- **Activity**: Please give back, word for word, only the lines starting at the one containing "Viewport: 560px width, 399px height." and ending at the one containing "Click the credit card illustration icon" within the material below.

- **Exercise data**:
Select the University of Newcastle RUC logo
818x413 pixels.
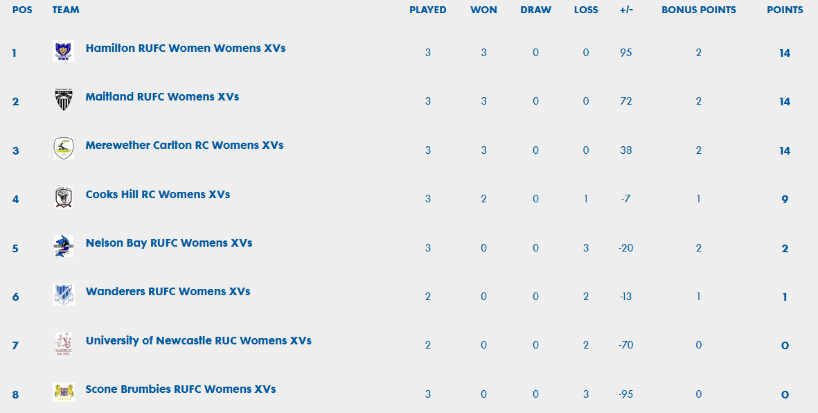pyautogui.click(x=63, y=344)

==

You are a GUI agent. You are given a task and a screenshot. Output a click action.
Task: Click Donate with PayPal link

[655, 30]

...

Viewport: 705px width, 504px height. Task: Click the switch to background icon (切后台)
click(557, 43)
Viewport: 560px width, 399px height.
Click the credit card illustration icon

- **Your response**:
Viewport: 560px width, 399px height.
Click the credit card illustration icon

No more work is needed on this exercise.